TASK TO COMPLETE
Every line below should be given again without alteration.

** TASK INPUT follows **

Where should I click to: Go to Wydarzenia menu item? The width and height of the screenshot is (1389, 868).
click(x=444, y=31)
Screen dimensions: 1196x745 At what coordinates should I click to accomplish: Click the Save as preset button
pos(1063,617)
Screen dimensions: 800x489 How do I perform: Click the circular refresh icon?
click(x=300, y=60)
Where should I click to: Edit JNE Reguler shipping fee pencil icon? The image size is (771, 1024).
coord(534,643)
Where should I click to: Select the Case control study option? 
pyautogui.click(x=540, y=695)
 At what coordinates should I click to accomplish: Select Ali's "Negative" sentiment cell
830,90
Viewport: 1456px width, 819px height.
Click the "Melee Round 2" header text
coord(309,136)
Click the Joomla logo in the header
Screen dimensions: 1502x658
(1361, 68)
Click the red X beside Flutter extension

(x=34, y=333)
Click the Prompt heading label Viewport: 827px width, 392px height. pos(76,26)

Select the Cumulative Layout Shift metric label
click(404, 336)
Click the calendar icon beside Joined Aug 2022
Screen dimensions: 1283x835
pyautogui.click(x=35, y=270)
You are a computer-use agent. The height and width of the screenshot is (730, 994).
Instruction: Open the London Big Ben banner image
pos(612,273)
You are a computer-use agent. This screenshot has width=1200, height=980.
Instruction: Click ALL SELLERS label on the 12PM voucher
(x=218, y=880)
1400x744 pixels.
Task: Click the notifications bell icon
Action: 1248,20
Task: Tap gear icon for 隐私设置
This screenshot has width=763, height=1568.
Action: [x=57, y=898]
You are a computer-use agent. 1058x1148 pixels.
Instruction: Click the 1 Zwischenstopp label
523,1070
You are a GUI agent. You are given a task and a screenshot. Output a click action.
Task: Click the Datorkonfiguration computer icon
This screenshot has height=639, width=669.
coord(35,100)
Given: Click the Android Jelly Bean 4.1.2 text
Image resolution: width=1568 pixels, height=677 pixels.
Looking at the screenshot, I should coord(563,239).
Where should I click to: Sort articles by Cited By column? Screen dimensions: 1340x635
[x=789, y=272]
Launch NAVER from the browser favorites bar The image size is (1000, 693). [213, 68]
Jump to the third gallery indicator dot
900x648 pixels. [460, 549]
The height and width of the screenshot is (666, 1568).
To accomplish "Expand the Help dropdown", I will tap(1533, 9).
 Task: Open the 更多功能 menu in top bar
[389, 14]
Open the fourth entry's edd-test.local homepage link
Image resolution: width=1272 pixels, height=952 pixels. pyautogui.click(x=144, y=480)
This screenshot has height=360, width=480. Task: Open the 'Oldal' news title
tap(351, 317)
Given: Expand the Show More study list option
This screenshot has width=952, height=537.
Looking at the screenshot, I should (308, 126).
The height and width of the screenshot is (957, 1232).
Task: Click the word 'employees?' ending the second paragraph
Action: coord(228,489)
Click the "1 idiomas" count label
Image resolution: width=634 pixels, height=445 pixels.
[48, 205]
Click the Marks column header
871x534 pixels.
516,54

** End of TASK INPUT **

EXERCISE OUTPUT
Where should I click to: Go to Wydarzenia menu item? The width and height of the screenshot is (1389, 868).
click(x=444, y=31)
Screen dimensions: 1196x745 At what coordinates should I click to accomplish: Click the Save as preset button
pos(1063,617)
Screen dimensions: 800x489 How do I perform: Click the circular refresh icon?
click(x=300, y=60)
Where should I click to: Edit JNE Reguler shipping fee pencil icon? The image size is (771, 1024).
coord(534,643)
Where should I click to: Select the Case control study option? 
pyautogui.click(x=540, y=695)
 At what coordinates should I click to accomplish: Select Ali's "Negative" sentiment cell
830,90
Viewport: 1456px width, 819px height.
Click the "Melee Round 2" header text
coord(309,136)
Click the Joomla logo in the header
Screen dimensions: 1502x658
(1361, 68)
Click the red X beside Flutter extension

(x=34, y=333)
Click the Prompt heading label Viewport: 827px width, 392px height. pos(76,26)

Select the Cumulative Layout Shift metric label
click(404, 336)
Click the calendar icon beside Joined Aug 2022
Screen dimensions: 1283x835
pyautogui.click(x=35, y=270)
You are a computer-use agent. The height and width of the screenshot is (730, 994).
Instruction: Open the London Big Ben banner image
pos(612,273)
You are a computer-use agent. This screenshot has width=1200, height=980.
Instruction: Click ALL SELLERS label on the 12PM voucher
(x=218, y=880)
1400x744 pixels.
Task: Click the notifications bell icon
Action: 1248,20
Task: Tap gear icon for 隐私设置
This screenshot has width=763, height=1568.
Action: [x=57, y=898]
You are a computer-use agent. 1058x1148 pixels.
Instruction: Click the 1 Zwischenstopp label
523,1070
You are a GUI agent. You are given a task and a screenshot. Output a click action.
Task: Click the Datorkonfiguration computer icon
This screenshot has height=639, width=669.
coord(35,100)
Given: Click the Android Jelly Bean 4.1.2 text
Image resolution: width=1568 pixels, height=677 pixels.
Looking at the screenshot, I should coord(563,239).
Where should I click to: Sort articles by Cited By column? Screen dimensions: 1340x635
[x=789, y=272]
Launch NAVER from the browser favorites bar The image size is (1000, 693). [213, 68]
Jump to the third gallery indicator dot
900x648 pixels. [460, 549]
The height and width of the screenshot is (666, 1568).
To accomplish "Expand the Help dropdown", I will tap(1533, 9).
 Task: Open the 更多功能 menu in top bar
[389, 14]
Open the fourth entry's edd-test.local homepage link
Image resolution: width=1272 pixels, height=952 pixels. pyautogui.click(x=144, y=480)
This screenshot has height=360, width=480. Task: Open the 'Oldal' news title
tap(351, 317)
Given: Expand the Show More study list option
This screenshot has width=952, height=537.
Looking at the screenshot, I should (308, 126).
The height and width of the screenshot is (957, 1232).
Task: Click the word 'employees?' ending the second paragraph
Action: coord(228,489)
Click the "1 idiomas" count label
Image resolution: width=634 pixels, height=445 pixels.
[48, 205]
Click the Marks column header
871x534 pixels.
516,54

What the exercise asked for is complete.